Another example is the Siloam Pool in Jerusalem. Uncovered just a few years ago, the Siloam Pool was used as a retaining pool for water. In the context of rabbinic practice, each fall during Sokkot (The Feast of Tabernacles), the High Priest would take an empty pitcher from the Temple, and with great fanfare he would process with the crowds down to the Pool of Siloam located about at the southern end of the city, a distance of about 1,500 feet. Scooping up the water as a symbolic gesture of thanksgiving to God for sending the first rains of the season, he would then return to the Temple. Upon arriving he would pour the water in the pitcher on to the Temple altar. This was the precise time that Jesus said, “Let anyone who is thirsty come to me and drink. Whoever believes in me, as Scripture has said, rivers of living water will flow from within them. (John 7:37-38).” What is remarkable is that there are various portions of this Herodian pavement along this route that are uncovered today, pavement once used by the High Priest, Jesus, and His disciples. We literally walk in the footsteps of Jesus!

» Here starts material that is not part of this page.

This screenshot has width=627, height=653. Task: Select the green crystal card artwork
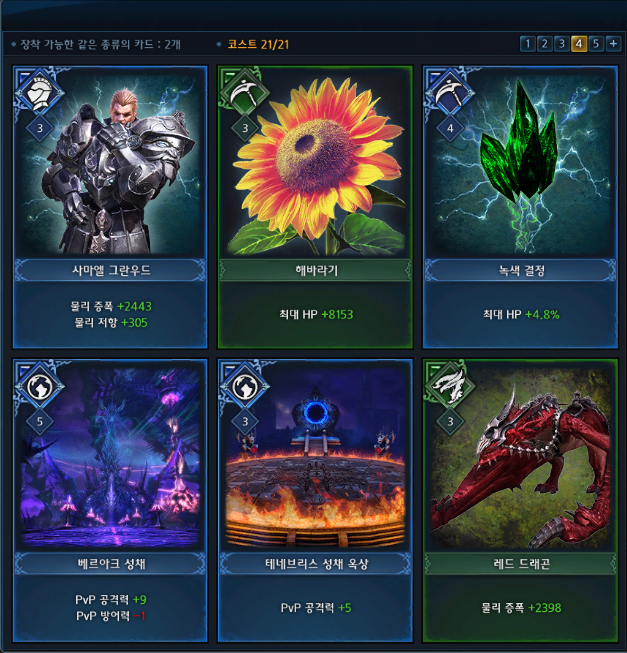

Additionally, the Gospel of John offers a second story related to the Siloam Pool. According to John 9, this is where Jesus sent the man who was born blind. After He placed mud on the man’s eyes, Jesus told him to “go and wash in the Pool of Siloam.” When we read this marvelous story while sitting on the very steps of this ancient pool, our hearts are renewed as we pause to remember that Jesus is still today the Divine Healer for us.

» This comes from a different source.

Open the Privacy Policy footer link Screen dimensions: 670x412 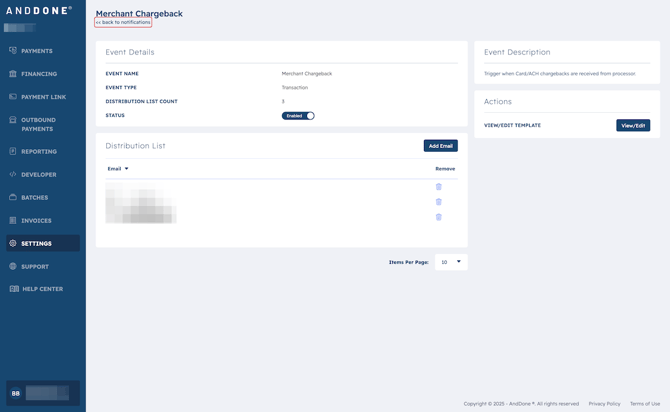tap(604, 404)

To be sure, walking in the footsteps of Jesus has a way of deepening our commitment to follow Him. As we hear Jesus teach with authority (Hebrew, s’mekah, see Mark 1), it solidifies our resolve to yield to His authority over our lives. When we sit on the hillside of the Sea of Galilee and listen to Him preach the Sermon on the Mount (Matthew 5-7), we understand in a refreshing way how Jesus expects us to live out our walk of faith according to the “malchut shamyim,” the kingdom of heaven.
Ultimately, following in the footsteps of Jesus take us to Calvary where Christ’s willingness to offer His life for us comes into full view. Here we appreciate His love for a fallen world. Here is where He would give His life for the ransom for many (Matthew 20:28). Unlike sites like Magdala and the Siloam Pool where we can actually pinpoint the precise area where Jesus ministered, even though we may not be 100% sure exactly where Jesus was hung on a cross, and where the tomb was located, our hearts are drawn to the reality of His love for us. Our footsteps take us to the heart of God’s redemptive purpose for the world. By virtue of His death and resurrection, Jesus secured spiritual victory for all those who would believe in Him.
Be sure of this. When we retrace the life and ministry of Jesus, we don’t worship the place where Jesus served, but rather the person of Christ! The Apostle Paul said it best, “He is the one we proclaim, admonishing and teaching everyone with all wisdom, so that we may present everyone fully mature in Christ (Colossians 1:28).”